> _Text under study_:
The model I built — against the closable gaps, and why each holds up

One calibrated engine, public data, addressing gaps A–E. Each piece carries its own credibility check — most importantly, the cost rebuilt from the ground up lands within ~6% of the published figure.

Calibrated Medicaid-eligible (NJ) CHOICES low-income CHOICES overall

The one state with an independent starting point. For New Jersey I ran a separate calibration — re-basing the published state obesity rate to the Medicaid-eligible population on recent (≈2023) survey data, with a self-report correction validated against measured national data. That gives a current ~40% starting point (the blue dot — what I call the "anchor"). Because it's measured-equivalent rather than borrowed from the older studies, NJ's line moves on its own: it lands below CHOICES's low-income proxy (whose 2016 base runs hot) and below the general-population line — deliberately conservative. Every other state defaults to the CHOICES low-income trajectory until a plan supplies its own measured rate (that needs the plan's proprietary data, not something public data can produce). That's why New Jersey is shown here as the worked example rather than drawing a calibrated line for all 50 states.

Closes A

Current, Medicaid-framed prevalence

The headline state rate re-based to the Medicaid-eligible population on BRFSS ≈2023 data, self-report corrected (×1.16, NHANES-derived), shown by county.

Why it holds up: the calibration is shown step-by-step and the correction factor is data-derived — a transparent proxy, presented as a range, not a point claim.

Closes C

How much obesity costs — decomposed

Bottom-up from public data: ~$1,980/adult/yr, of which ~80% is diabetes + hypertension. It's a diabetes-and-hypertension budget problem wearing an "obesity" label.

> _Recorded data_:
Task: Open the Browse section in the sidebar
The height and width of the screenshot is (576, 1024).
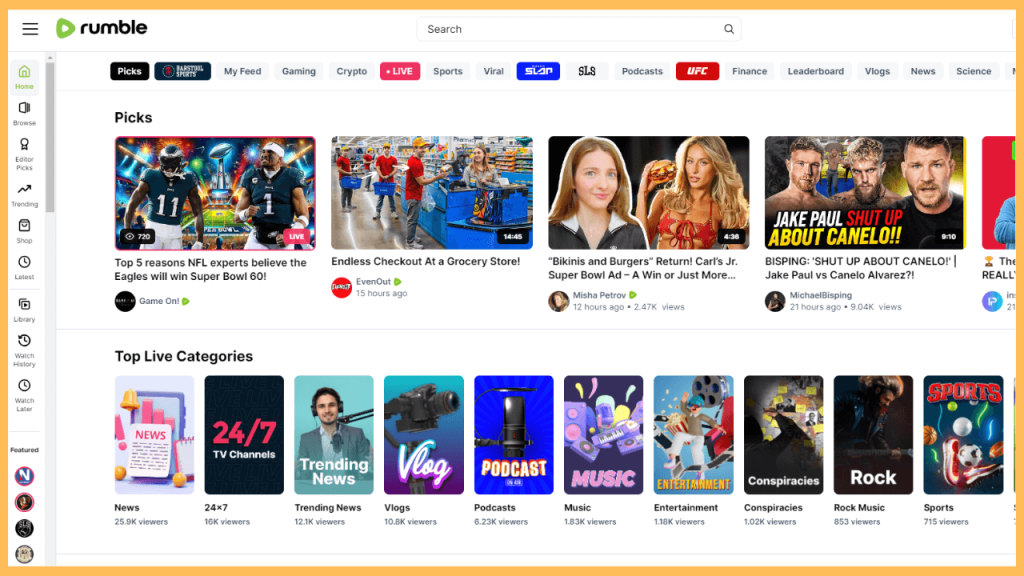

> _What you need to do_:
Extract the passage of the obesity cost model text starting at "Current, Medicaid-framed prevalence" and ending at "shown by county.". The listing comes from a different source than the text.

> _Output of the exercise_:
Current, Medicaid-framed prevalence

The headline state rate re-based to the Medicaid-eligible population on BRFSS ≈2023 data, self-report corrected (×1.16, NHANES-derived), shown by county.